The $55,319 Question — And Why It Should Never Have Taken This Long
- Kathleen Sposato
- 1 day ago
- 3 min read
For months, one simple question went unanswered:
Who authorized the transfer of $55,319 from the Board of Education’s non-lapsing fund?
It should have been an easy answer.
It wasn’t.
The Runaround
What followed were months of circular conversations, missing documentation, and unanswered requests.
I asked repeatedly:
Why do we keep reporting drastically different balances in that account?
Why did the auditor note a different amount on the Board of Ed books versus the Town's books?
Under what authority was the money moved?
Where was the vote?
Which governing body approved the transfer? Did they have the right to?

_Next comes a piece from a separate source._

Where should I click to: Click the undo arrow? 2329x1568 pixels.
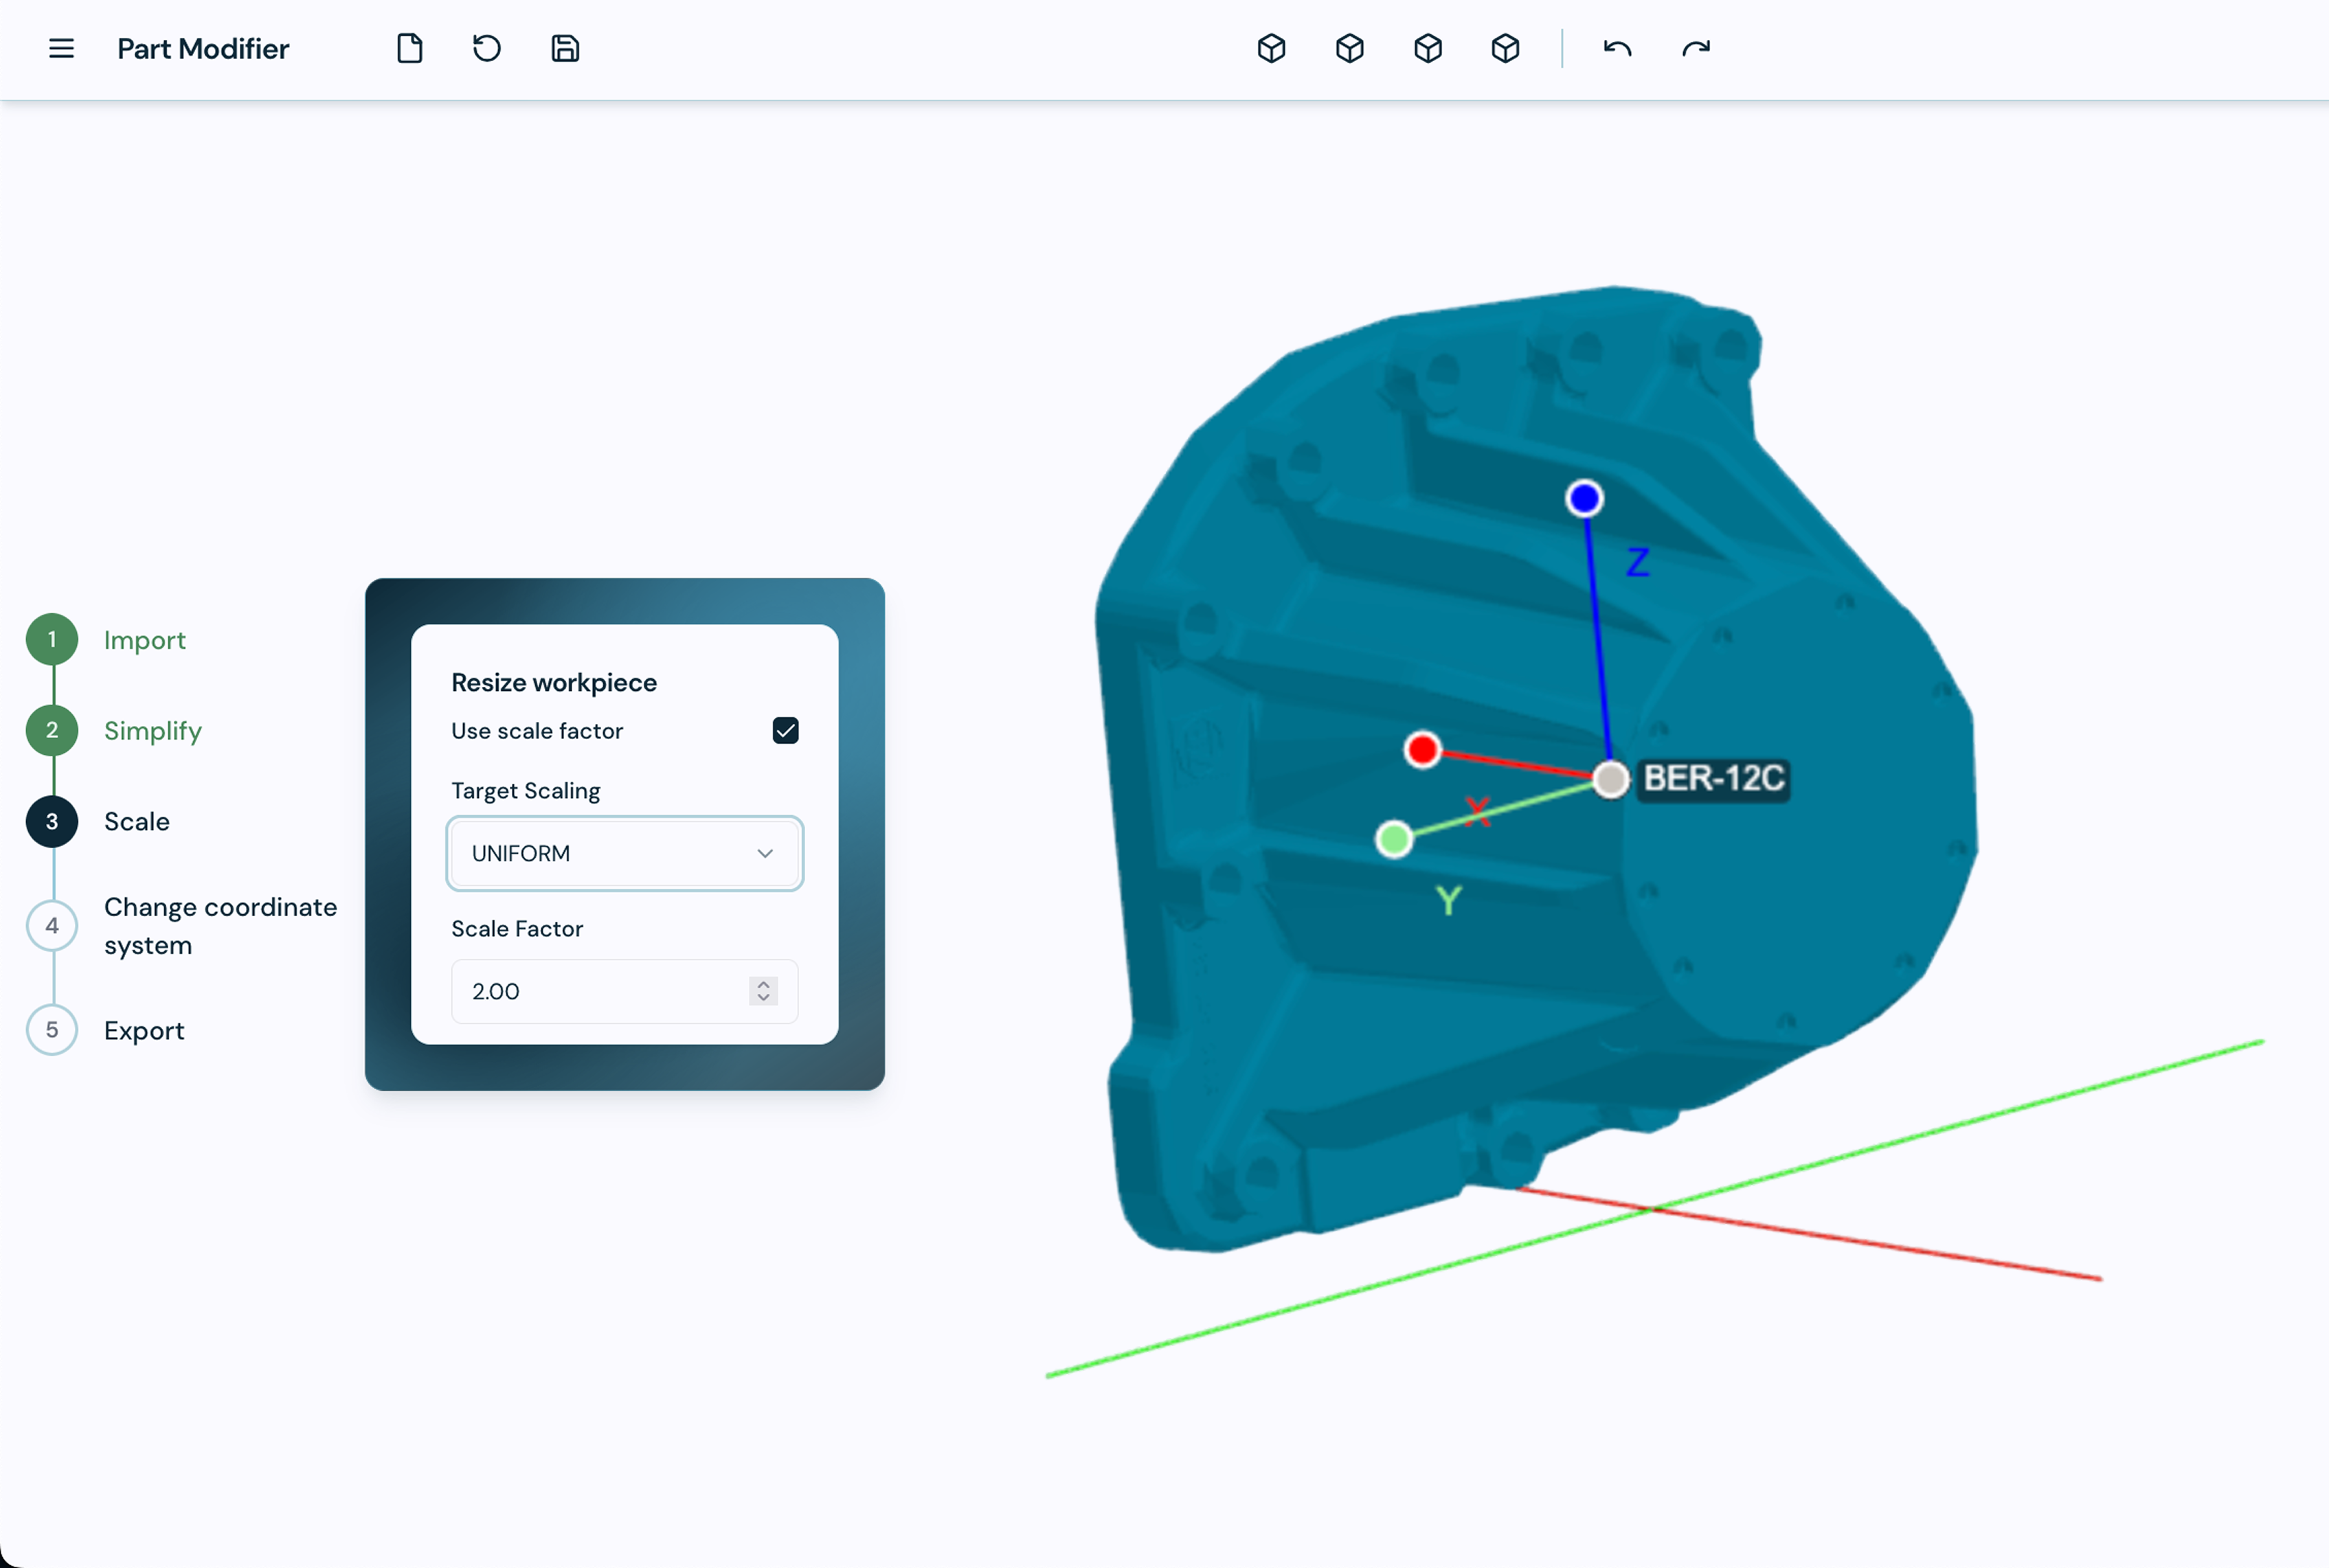pyautogui.click(x=1617, y=48)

No one could provide a clear answer. In fact, I was ignored on multiple occasions for asking these simple questions. Ignored by the people elected to be in charge of YOUR tax dollars.
It wasn’t until I:
Tracked down the applicable Connecticut statute myself
Spoke directly with the town auditor
Reviewed meeting minutes line by line
…that the truth became clear:
The appropriate governing body never voted to transfer the funds. Let that sink in.
The Cost of Avoidance
While basic questions went unanswered, time — and taxpayer dollars — were spent elsewhere.
Legal counsel was consulted.
But here’s the problem:
That legal review was never shared with the full Board of Education.

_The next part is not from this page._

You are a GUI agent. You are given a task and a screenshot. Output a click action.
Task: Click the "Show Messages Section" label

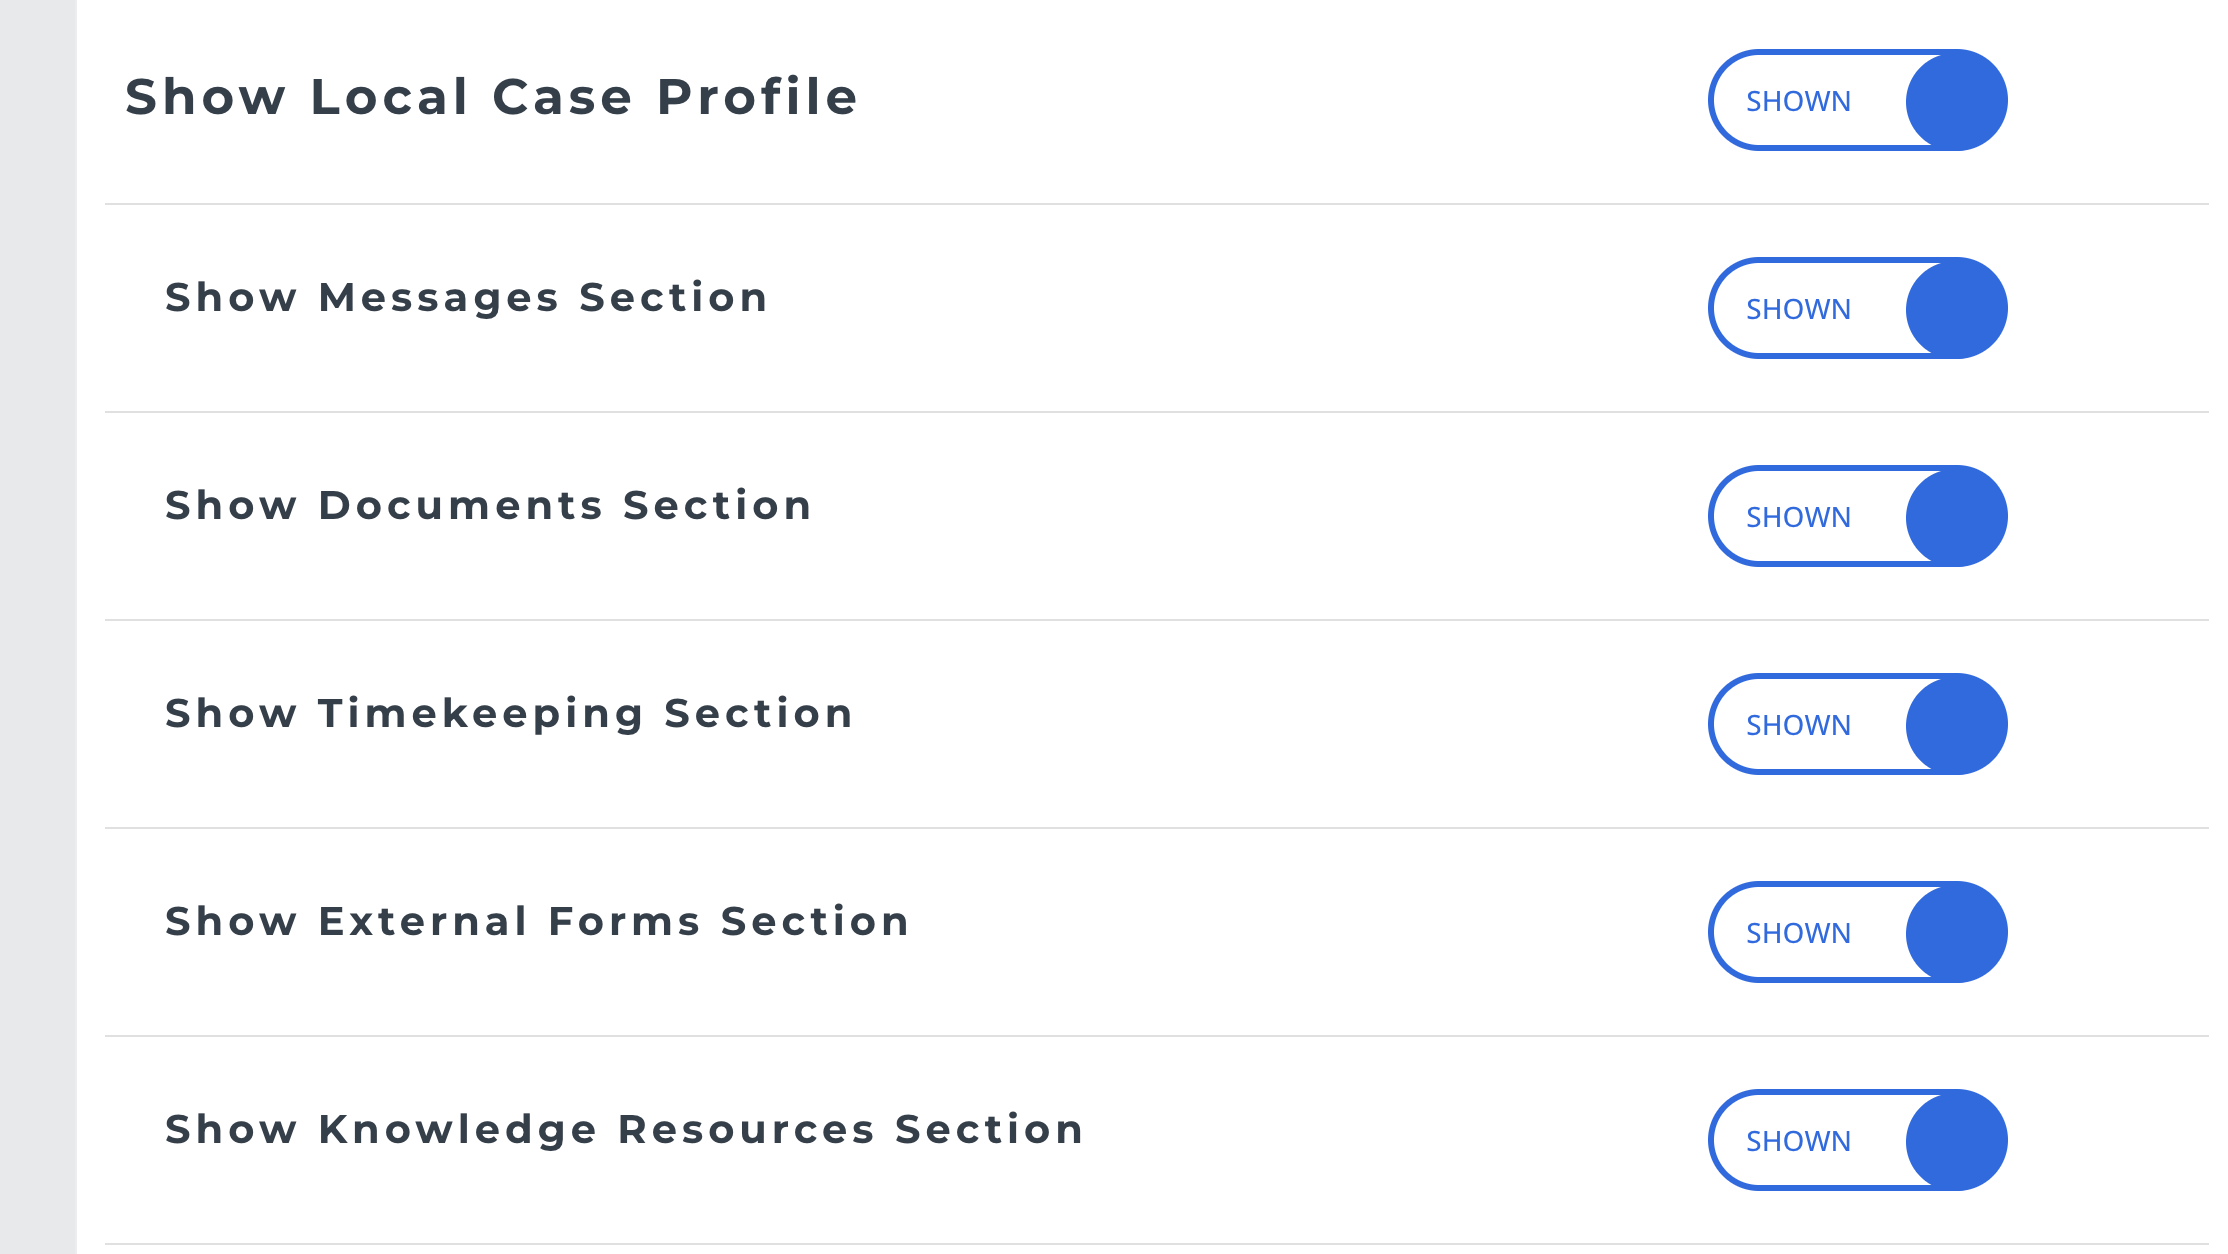point(466,298)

Despite multiple requests.
Despite documented follow-ups.
Despite the request even appearing in an official meeting packet, after more than 15+ emails, just to have it included publicly.
Transparency shouldn’t require persistence at this level.
The “Resolution”
After months of confusion, the Board of Education ultimately did what should have happened from the start:
We voted to take back the $55,319 and apply it to our own budget — specifically to offset special education overages.

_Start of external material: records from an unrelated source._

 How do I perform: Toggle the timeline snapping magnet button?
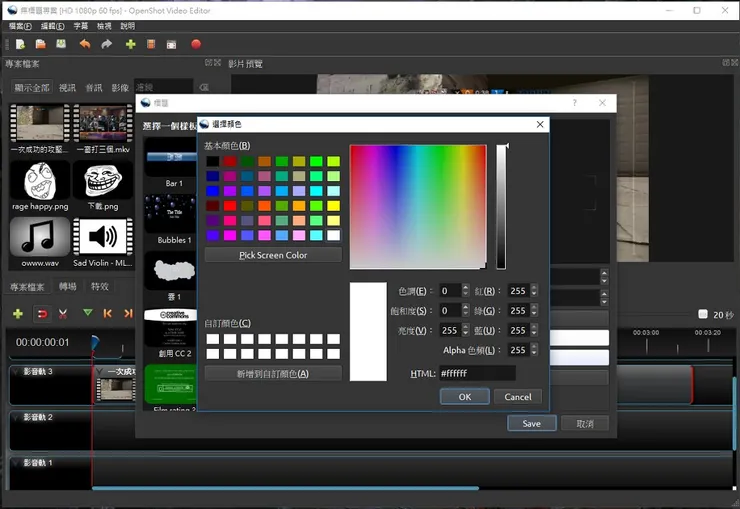tap(41, 314)
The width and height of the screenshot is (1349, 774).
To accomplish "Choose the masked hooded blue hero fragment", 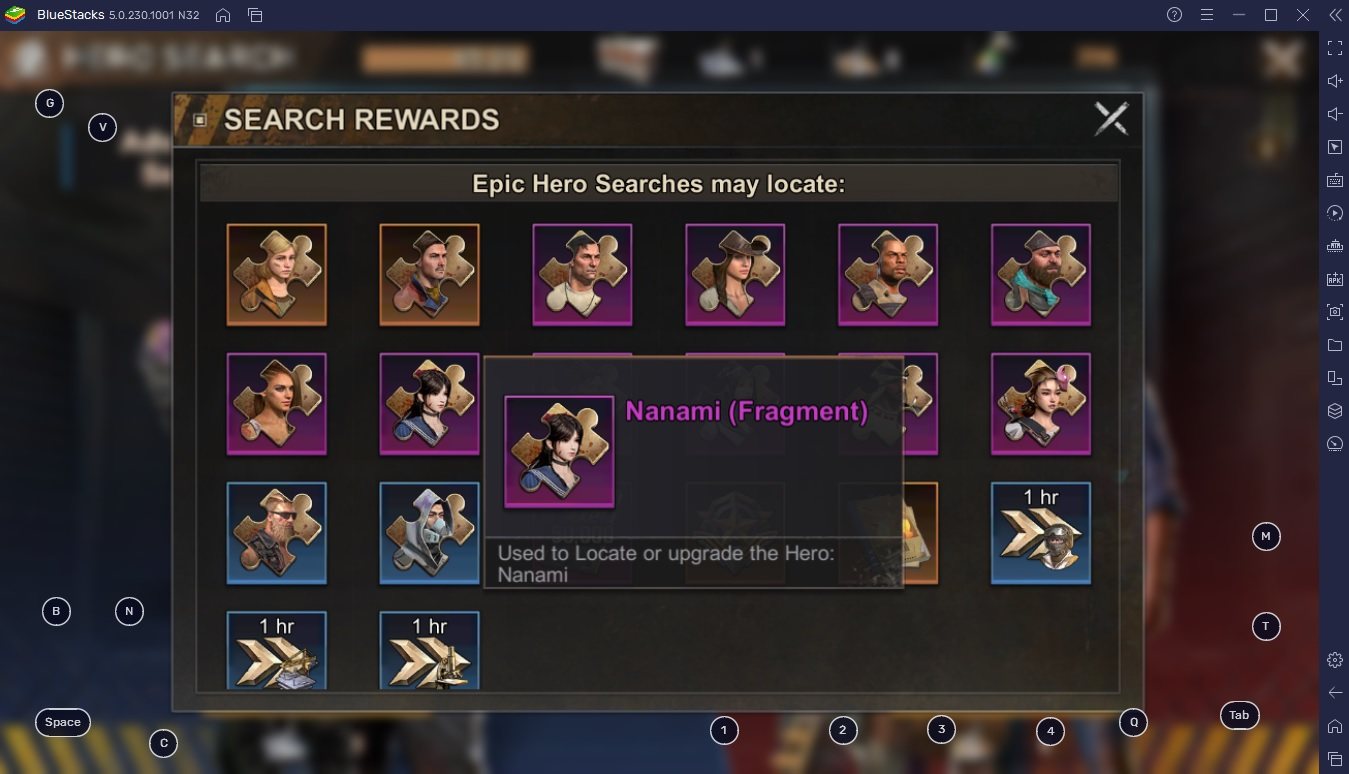I will pos(430,533).
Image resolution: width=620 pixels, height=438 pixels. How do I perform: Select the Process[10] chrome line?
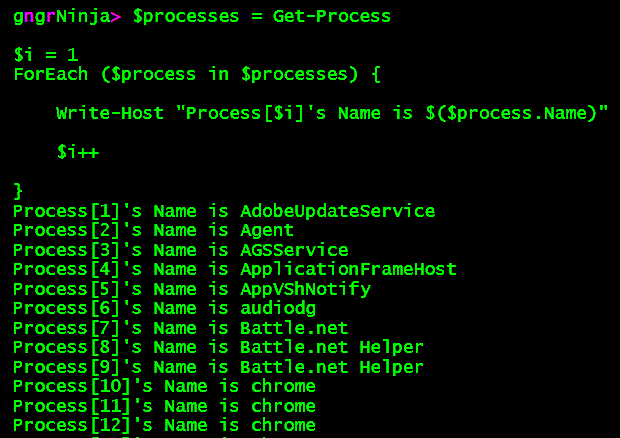click(x=164, y=386)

The discussion that led to this decision was telling.
There was:
No acknowledgment of the months of questions
No recognition of the research that uncovered the issue
No explanation of how this happened in the first place
Instead, the conversation was reduced to this:
“Since we are over budget… the easiest thing for everybody concerned would be to take that money from the non-lapsing fund and use it for the special ed over right now…”
That was it.
No accountability.
No transparency.
No reflection.
Why This Matters
This was never just about $55,319.
It was about:
Process
Accountability
Respect for governing authority
Transparency to the public
If a transfer like this can happen without a vote, without documentation, and without clear answers…
What else is being missed?
The Bigger Concern
What’s most troubling is not just the error, but the response to it.
Questions were treated as inconveniences
Information was withheld or delayed
Transparency had to be forced, not offered
And ultimately, the issue was quietly corrected — without addressing how it happened.
That’s not how good governance works.
Moving Forward
The Board of Education made the right decision in the end.
But the path to get there exposed serious gaps that cannot be ignored.
We owe it to the community to ensure:
Decisions are properly authorized
Financial actions are clearly documented
Legal guidance is shared with the full board — not selectively withheld
Questions are answered the first time they are asked
Because residents deserve more than last-minute corrections.
They deserve confidence in the process from the start.
Final Thought
This situation didn’t resolve because the system worked.
It was resolved because someone refused to stop asking questions.
And that should concern everyone.
Legal Disclaimer: The views expressed here are my own and do not represent the official position of the Pomfret Board of Education.